The video doesn't support Hicks' claim that any of the victims used obscenities against him, Sommers said.

"The cell phone video of the shootings shows no evidence of disrespect – indeed, there was insufficient time for much interaction before Hicks began shooting," he said. "Similarly, Hicks' efforts to explain wounds on his hand as possibly the result of a physical altercation initiated by Barakat are not supported in any way by the cell phone video of the shootings."

Hicks might have been trying to justify the shootings by making those statements, Sommers said, or he could have "a mistaken recollection that would be consistent with biased perception and memory."

Sommers said Hicks was well-known in the condo complex for fighting over parking spaces, but he displayed a gun only when confronting minorities. Hicks also assumed Barakat and the Abu-Salah sisters were renting the condo and didn't own it, giving them less right to park there," Sommers said.

"Hicks seemed to make assumptions about the victims that were consistent with the inclusion that he viewed them in outgroup terms, as members of 'them' as opposed to 'us,'" he said.

"[W]hile it is impossible to offer definitive conclusions regarding whether and the degree to which Craig Hicks was influenced by intergroup bias," he concluded, "various details included in the case materials are consistent with the conclusion that there is a reasonable likelihood that Razan Mohammad Abu-Salah, Yusor Mohammad Abu-Salah and Deah Shaddy Barakat were not simply random victims of the violent outburst of a neighbor frustrated over parking, but rather that their ethnic and religious backgrounds played a role in how Hicks perceived them, interacted with them and ultimately shot and killed them."

Defense attorneys objected to Sommers' conclusions being introduced at Hicks' sentencing, noting that Hicks has already agreed to a plea and the maximum sentence – Durham County District Attorney Satana Deberry withdrew plans to seek the death penalty in April – and that his affidavit was filed only two weeks before the arraignment.

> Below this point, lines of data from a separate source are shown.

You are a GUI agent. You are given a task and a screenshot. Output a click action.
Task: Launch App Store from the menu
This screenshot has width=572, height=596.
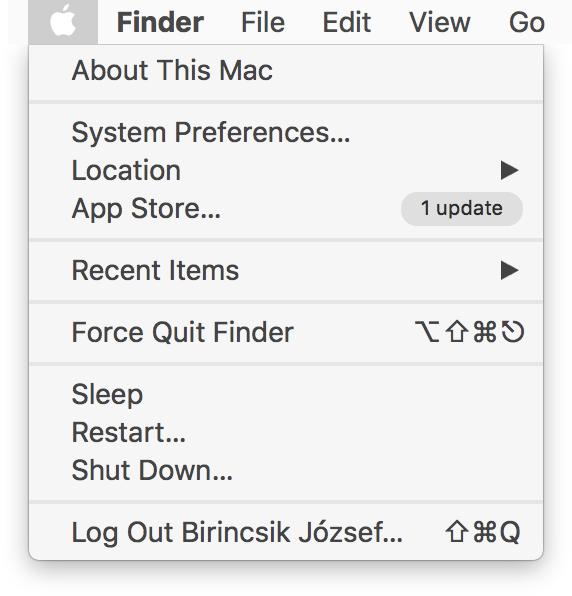[x=286, y=208]

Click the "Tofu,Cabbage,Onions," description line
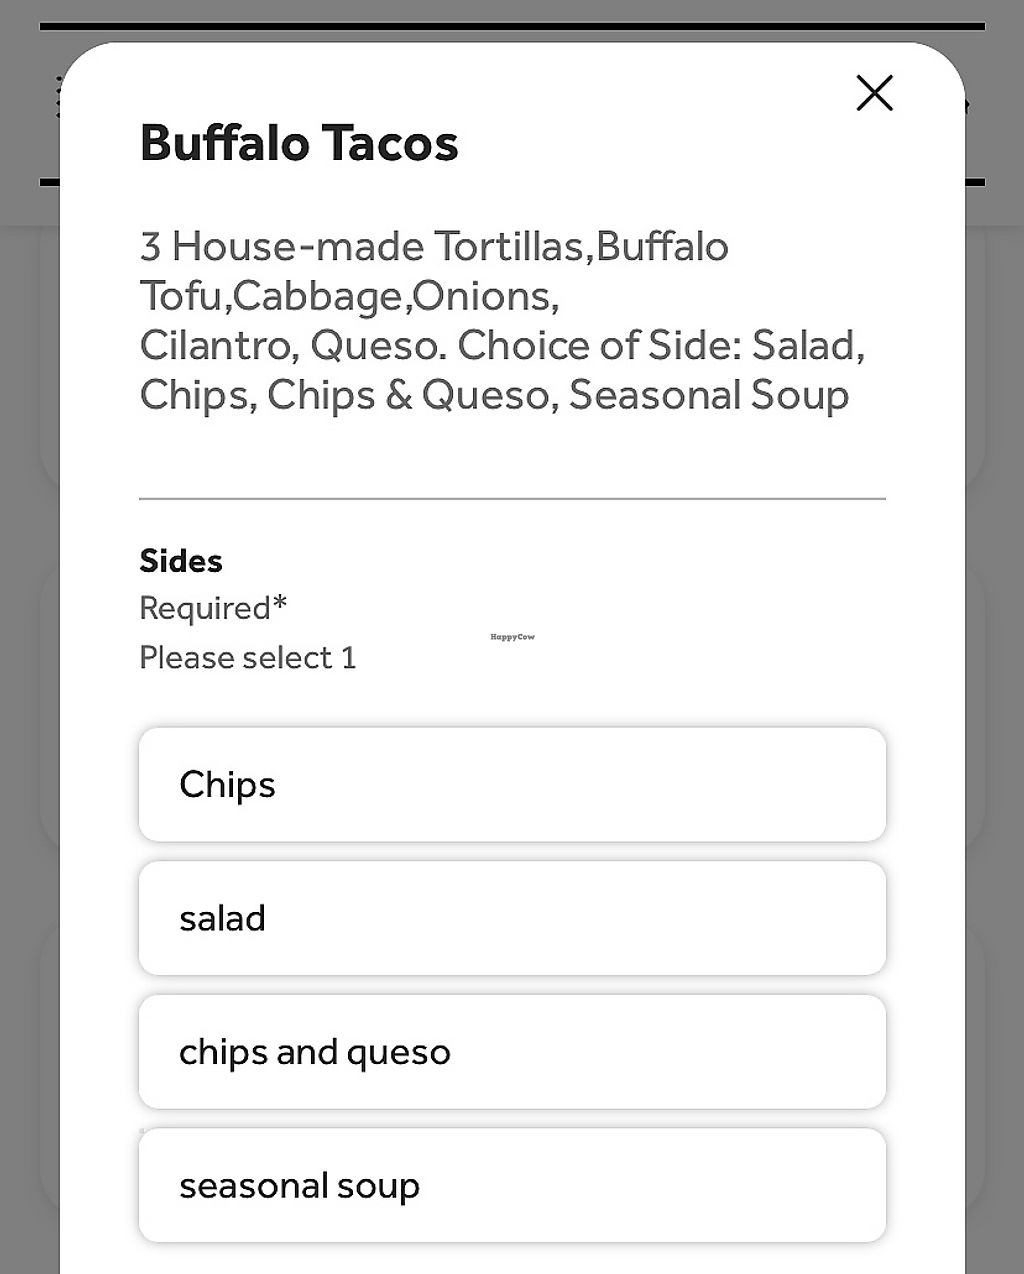[x=349, y=296]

"We lost the battle – we lost Deah, Yusor and Razan – but ultimately we won the war," Barakat's brother, Farris Barakat, said Monday. "We were exceptionally clear as to the reasons [for the shooting] and what this was all about. [The video] left no room for doubt as to what their character was."

Dr. Mohammad Abu-Salah, the father of the slain sisters, traveled from Clayton to Washington, D.C., in April to speak to a Congressional committee about their deaths.

"We miss our children so much," he said. "At times, the pain is just as sharp now as when they died, and I ask you, I truly plead to you, not to let another American family go through this because our government would not act to protect all Americans. Please remember them — Deah, Yusor and Razan — they are my children and they are gone."

After their deaths, Abu-Salha said social media was filled with hate.

"There was a tweet that said, 'three down, 1.6 billion to go,'" he said.